Mujer de sangre. Mujer roja.

—Su nombre se convertirá en un grito de guerra —continuó Kuan pensativo—. Se identificará con el propio Egipto, y por ella se alzarán todos los hombres para destruir a los turcos. La sangre manará. Y los turcos nadarán en ella, como están haciendo ahora.

—Y ellos la matarán —dijo Leonardo.

—No, ella está salvo. Mucho más a salvo que tú ahora mismo. Si la devuelven, la guerra terminará. La utilizarán para negociar.

—¿Y si le hacen daño...?

—Entonces la gente de esta tierra se volverá loca de verdad. Se dejarán llevar por la sed de sangre. Los que vigilan su cautiverio tienen una gran responsabilidad. —Tras una pausa, añadió—: Lo que ha ocurrido aquí preocupará mucho a Mehmed. Es un hombre religioso... y supersticioso.

Leonardo miró a Kuan, pero no pudo detectar humor ni ironía en su tranquilo pero asustado rostro.

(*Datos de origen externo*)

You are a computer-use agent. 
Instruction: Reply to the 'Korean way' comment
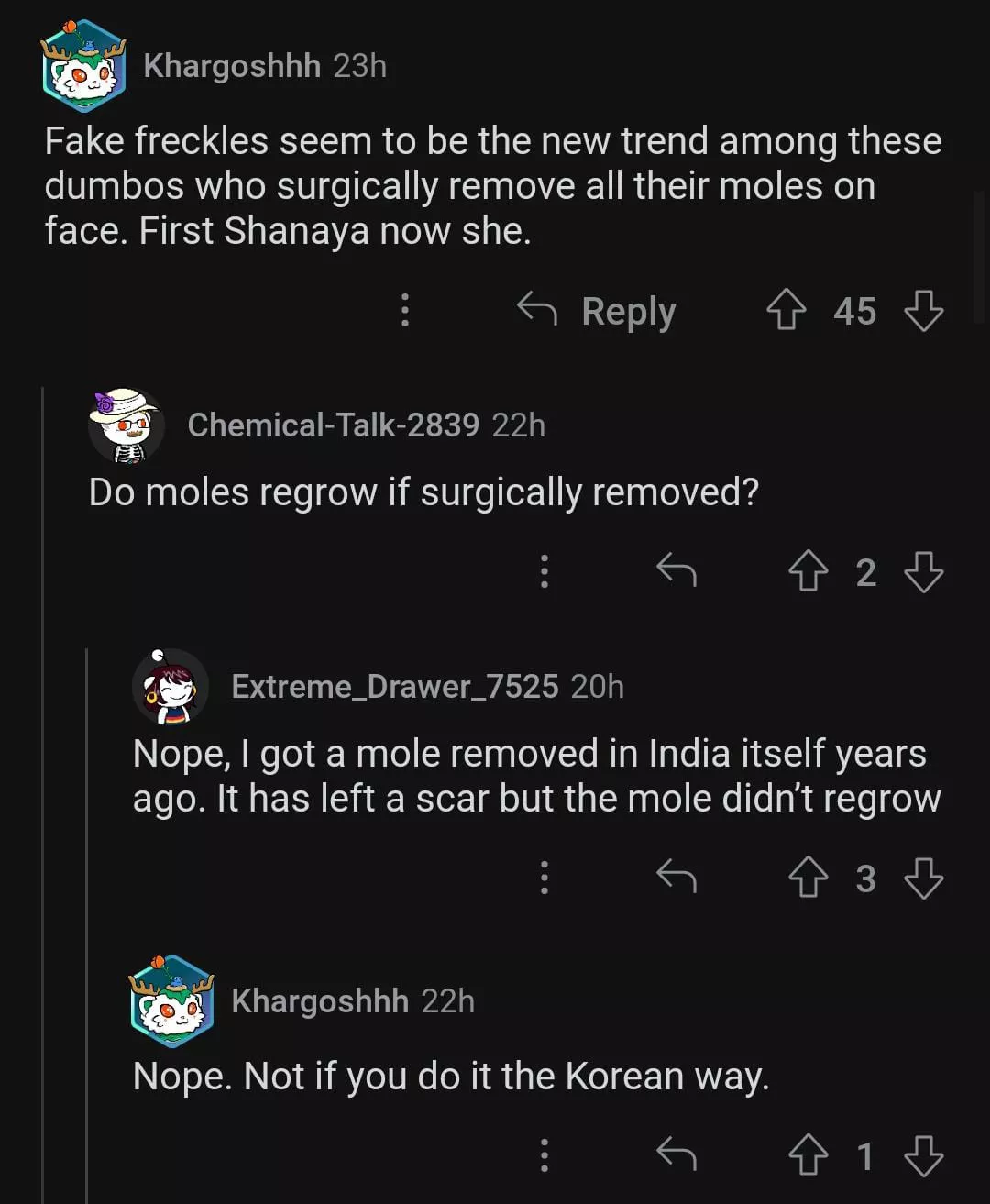[x=676, y=1155]
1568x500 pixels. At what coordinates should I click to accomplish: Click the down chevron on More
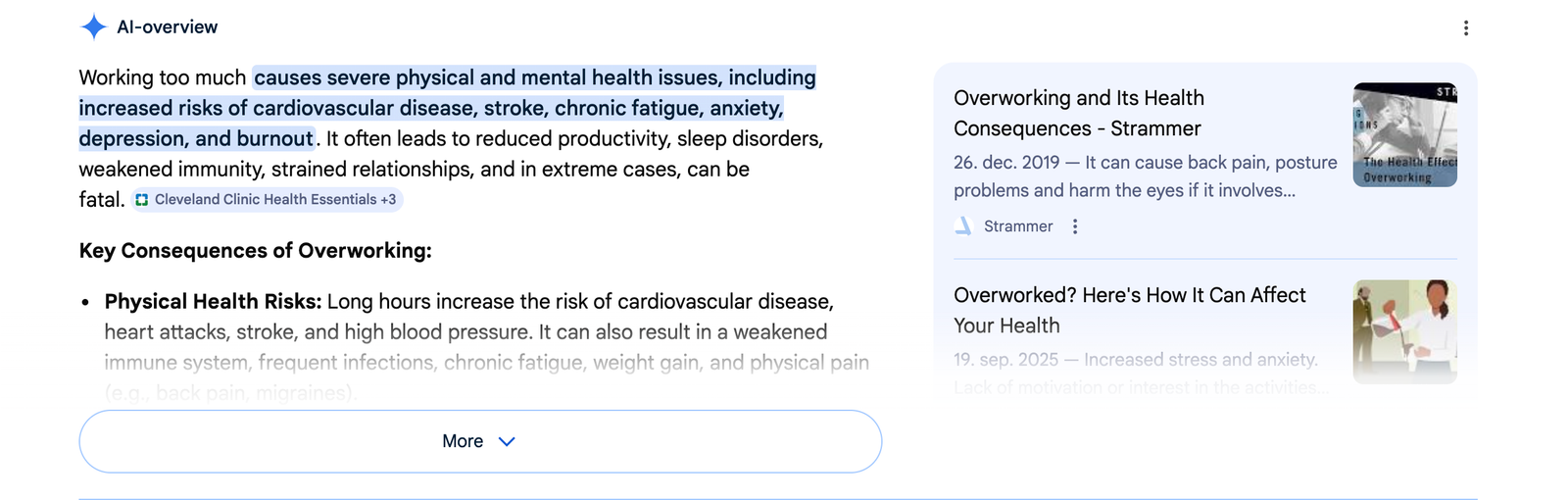[x=507, y=442]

—Entonces quizá devuelvan a A’isheh.

—No lo creo —dijo Kuan—. Tanto Mehmed como nuestro califa deben probar la sangre. Ya lo verás, maestro.

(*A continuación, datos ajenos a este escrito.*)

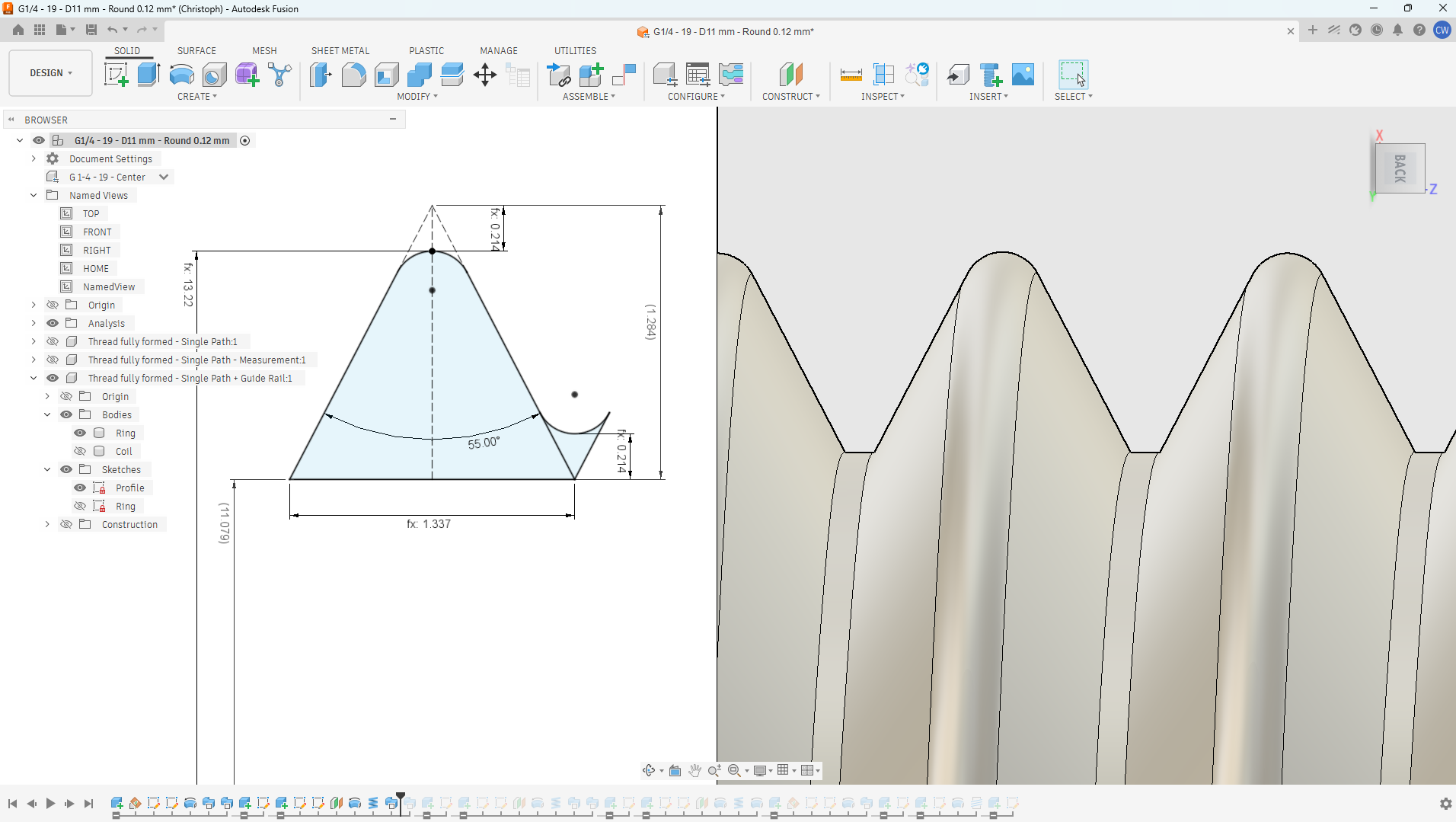Collapse the Named Views folder

(34, 195)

—¿Y tú? —preguntó Leonardo, curioso—. ¿Qué sientes?

Kuan se encogió de hombros.

—Matar ni me complace ni me deja de complacer.

—Entonces... ¿Qué es lo que te complace?

—Te lo mostraré. Algún día. Pronto. —Y entonces Kuan dio la espalda a Leonardo. Los dos observaron la carnicería en silencio.

Y Leonardo creyó ver a Niccolò flotando muerto justo debajo de la superficie verde e iluminada por el sol.

Como si los rostros de todos los jóvenes muertos fueran los de Niccolò.